Extracted data entries
==*==
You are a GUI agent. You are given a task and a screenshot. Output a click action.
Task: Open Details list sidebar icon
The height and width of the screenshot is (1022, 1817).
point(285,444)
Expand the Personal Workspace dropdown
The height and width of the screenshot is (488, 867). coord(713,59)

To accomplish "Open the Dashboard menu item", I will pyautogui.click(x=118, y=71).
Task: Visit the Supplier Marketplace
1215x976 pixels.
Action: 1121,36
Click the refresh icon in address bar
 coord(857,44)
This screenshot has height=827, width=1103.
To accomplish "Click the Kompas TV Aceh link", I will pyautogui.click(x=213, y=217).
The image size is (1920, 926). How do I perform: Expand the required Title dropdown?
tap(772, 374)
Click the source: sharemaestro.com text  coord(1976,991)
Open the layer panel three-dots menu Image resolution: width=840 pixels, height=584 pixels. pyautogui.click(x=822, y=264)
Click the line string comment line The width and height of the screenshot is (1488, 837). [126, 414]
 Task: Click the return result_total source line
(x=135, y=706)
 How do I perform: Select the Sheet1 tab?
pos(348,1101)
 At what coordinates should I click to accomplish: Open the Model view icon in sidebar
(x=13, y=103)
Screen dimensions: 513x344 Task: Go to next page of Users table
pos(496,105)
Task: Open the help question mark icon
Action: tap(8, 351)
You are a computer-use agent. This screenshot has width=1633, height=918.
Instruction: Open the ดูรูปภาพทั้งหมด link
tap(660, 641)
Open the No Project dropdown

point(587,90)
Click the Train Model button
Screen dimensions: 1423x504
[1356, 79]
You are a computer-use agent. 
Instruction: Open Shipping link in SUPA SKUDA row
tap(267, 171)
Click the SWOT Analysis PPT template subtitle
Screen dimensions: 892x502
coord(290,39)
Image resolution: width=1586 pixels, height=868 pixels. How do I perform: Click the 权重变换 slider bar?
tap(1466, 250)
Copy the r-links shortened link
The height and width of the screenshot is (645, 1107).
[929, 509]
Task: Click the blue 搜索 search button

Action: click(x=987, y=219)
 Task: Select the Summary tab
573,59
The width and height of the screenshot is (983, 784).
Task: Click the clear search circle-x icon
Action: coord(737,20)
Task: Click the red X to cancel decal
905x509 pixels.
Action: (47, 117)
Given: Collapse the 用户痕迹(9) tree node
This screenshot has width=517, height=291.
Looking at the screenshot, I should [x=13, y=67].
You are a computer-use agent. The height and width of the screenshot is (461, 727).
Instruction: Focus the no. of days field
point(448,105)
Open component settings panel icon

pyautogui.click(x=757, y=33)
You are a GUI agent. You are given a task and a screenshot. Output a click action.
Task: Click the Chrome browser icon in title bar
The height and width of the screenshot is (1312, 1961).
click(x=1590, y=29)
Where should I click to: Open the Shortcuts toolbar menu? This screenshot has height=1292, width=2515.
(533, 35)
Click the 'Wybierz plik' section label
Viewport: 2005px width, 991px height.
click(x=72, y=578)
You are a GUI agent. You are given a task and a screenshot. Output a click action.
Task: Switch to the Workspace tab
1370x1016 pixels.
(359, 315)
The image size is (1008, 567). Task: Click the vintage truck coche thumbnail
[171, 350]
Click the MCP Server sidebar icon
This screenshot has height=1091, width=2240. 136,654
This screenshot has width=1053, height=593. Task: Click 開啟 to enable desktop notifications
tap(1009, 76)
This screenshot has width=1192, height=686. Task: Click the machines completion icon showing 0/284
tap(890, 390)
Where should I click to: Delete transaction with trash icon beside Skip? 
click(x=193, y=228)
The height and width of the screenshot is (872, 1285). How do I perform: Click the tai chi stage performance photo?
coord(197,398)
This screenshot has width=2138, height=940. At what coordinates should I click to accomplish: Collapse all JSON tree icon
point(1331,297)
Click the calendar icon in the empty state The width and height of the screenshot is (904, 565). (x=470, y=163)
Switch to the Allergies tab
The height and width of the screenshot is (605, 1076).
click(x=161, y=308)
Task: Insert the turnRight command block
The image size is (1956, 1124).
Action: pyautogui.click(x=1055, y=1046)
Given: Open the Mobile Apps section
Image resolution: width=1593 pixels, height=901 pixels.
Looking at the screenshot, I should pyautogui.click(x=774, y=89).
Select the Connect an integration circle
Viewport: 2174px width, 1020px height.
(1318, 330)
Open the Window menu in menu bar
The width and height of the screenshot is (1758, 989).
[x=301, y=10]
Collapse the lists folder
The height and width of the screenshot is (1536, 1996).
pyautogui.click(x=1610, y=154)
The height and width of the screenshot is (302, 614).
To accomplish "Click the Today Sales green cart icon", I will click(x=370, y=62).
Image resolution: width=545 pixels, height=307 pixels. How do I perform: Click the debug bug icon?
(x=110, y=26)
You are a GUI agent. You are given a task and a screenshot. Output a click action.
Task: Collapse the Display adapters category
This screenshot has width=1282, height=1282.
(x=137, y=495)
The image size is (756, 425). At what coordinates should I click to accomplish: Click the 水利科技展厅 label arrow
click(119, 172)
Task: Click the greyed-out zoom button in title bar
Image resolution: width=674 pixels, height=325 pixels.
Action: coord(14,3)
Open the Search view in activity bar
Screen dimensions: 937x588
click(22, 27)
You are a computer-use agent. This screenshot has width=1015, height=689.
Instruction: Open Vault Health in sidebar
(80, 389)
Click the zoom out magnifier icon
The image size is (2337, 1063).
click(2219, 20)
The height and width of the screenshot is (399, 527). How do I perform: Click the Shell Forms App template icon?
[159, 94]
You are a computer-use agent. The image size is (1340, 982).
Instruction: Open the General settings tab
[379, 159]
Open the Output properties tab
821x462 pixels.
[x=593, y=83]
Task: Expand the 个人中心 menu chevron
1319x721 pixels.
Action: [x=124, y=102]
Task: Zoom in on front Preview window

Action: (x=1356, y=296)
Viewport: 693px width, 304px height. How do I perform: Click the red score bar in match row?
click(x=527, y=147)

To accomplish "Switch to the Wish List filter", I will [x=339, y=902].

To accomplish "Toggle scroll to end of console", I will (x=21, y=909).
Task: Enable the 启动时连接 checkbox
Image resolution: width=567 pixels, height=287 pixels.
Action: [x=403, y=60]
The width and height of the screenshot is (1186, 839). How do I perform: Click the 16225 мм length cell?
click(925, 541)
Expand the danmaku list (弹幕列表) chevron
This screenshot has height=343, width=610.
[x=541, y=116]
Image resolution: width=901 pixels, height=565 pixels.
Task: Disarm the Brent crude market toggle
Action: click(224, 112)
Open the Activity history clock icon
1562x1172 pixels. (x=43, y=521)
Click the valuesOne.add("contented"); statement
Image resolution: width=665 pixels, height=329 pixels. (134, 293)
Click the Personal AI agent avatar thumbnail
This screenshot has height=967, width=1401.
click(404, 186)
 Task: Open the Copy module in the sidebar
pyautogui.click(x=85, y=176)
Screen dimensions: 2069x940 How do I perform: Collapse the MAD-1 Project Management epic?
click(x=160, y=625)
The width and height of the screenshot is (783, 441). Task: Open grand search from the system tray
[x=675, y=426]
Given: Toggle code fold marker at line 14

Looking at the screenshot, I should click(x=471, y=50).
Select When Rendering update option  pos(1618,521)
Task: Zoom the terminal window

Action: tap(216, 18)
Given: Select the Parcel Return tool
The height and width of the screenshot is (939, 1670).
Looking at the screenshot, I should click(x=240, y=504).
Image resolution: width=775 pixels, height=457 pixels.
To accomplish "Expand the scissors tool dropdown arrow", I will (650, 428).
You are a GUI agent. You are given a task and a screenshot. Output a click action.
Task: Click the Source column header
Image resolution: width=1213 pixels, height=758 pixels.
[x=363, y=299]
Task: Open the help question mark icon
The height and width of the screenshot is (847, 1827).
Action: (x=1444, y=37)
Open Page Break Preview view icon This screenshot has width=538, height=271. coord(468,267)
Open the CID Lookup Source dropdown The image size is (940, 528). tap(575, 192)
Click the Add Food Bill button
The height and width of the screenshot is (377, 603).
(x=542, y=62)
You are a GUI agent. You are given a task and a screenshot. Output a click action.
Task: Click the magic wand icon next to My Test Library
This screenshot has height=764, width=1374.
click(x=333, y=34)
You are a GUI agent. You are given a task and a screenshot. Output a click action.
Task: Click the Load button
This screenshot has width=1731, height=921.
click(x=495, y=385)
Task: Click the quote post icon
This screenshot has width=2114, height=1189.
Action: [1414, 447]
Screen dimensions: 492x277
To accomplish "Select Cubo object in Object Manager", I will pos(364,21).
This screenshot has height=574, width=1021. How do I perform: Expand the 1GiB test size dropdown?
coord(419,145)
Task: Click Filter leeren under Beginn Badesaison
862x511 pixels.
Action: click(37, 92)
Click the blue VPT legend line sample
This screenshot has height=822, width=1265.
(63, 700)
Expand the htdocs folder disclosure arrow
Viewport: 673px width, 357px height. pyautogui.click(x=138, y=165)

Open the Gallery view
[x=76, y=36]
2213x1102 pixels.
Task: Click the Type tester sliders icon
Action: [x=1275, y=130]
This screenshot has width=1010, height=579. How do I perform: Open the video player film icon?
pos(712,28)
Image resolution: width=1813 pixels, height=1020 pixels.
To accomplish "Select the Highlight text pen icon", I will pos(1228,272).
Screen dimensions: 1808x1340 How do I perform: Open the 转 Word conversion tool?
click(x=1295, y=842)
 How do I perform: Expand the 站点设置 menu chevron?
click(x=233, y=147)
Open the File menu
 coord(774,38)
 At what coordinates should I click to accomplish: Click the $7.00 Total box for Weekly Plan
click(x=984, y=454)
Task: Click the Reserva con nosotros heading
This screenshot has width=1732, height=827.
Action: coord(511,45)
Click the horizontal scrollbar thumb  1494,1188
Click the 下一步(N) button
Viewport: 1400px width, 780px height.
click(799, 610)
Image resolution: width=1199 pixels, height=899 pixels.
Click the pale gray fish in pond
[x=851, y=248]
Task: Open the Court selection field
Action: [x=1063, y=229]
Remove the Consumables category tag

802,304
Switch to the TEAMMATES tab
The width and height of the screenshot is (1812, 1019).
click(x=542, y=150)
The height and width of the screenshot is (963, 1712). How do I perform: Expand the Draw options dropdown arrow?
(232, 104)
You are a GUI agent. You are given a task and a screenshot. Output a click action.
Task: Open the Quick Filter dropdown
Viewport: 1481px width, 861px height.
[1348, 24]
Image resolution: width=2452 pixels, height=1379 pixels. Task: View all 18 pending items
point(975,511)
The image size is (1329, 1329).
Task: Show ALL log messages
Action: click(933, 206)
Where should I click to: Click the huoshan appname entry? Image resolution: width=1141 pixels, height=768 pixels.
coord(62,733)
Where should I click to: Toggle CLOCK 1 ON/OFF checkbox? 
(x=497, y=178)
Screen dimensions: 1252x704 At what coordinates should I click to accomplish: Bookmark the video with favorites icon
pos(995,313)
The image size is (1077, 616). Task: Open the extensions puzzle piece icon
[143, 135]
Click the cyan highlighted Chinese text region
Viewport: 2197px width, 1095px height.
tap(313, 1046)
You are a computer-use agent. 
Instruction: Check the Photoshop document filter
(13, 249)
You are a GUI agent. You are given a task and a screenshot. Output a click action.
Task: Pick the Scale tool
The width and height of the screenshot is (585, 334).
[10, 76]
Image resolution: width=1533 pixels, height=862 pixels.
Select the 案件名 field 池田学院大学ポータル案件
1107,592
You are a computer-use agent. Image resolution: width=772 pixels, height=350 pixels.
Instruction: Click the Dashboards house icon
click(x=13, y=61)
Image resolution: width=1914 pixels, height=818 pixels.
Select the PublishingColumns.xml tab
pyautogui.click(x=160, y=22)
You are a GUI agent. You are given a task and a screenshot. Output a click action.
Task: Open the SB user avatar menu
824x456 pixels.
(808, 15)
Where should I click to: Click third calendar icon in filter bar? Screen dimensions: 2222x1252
==*==
Given the data above, transcribe exactly the lines from the one containing "Image resolution: width=674" down to the one containing "Expand the danmaku list (弹幕列表) chevron", and no others.

Image resolution: width=674 pixels, height=325 pixels.
Action: coord(14,3)
Open the Search view in activity bar
Screen dimensions: 937x588
click(22, 27)
You are a computer-use agent. This screenshot has width=1015, height=689.
Instruction: Open Vault Health in sidebar
(80, 389)
Click the zoom out magnifier icon
The image size is (2337, 1063).
click(2219, 20)
The height and width of the screenshot is (399, 527). How do I perform: Click the Shell Forms App template icon?
[159, 94]
You are a computer-use agent. The image size is (1340, 982).
Instruction: Open the General settings tab
[379, 159]
Open the Output properties tab
821x462 pixels.
[x=593, y=83]
Task: Expand the 个人中心 menu chevron
1319x721 pixels.
Action: [x=124, y=102]
Task: Zoom in on front Preview window

Action: (x=1356, y=296)
Viewport: 693px width, 304px height. How do I perform: Click the red score bar in match row?
click(x=527, y=147)

To accomplish "Switch to the Wish List filter", I will [x=339, y=902].

To accomplish "Toggle scroll to end of console", I will (x=21, y=909).
Task: Enable the 启动时连接 checkbox
Image resolution: width=567 pixels, height=287 pixels.
Action: [x=403, y=60]
The width and height of the screenshot is (1186, 839). How do I perform: Click the 16225 мм length cell?
click(925, 541)
Expand the danmaku list (弹幕列表) chevron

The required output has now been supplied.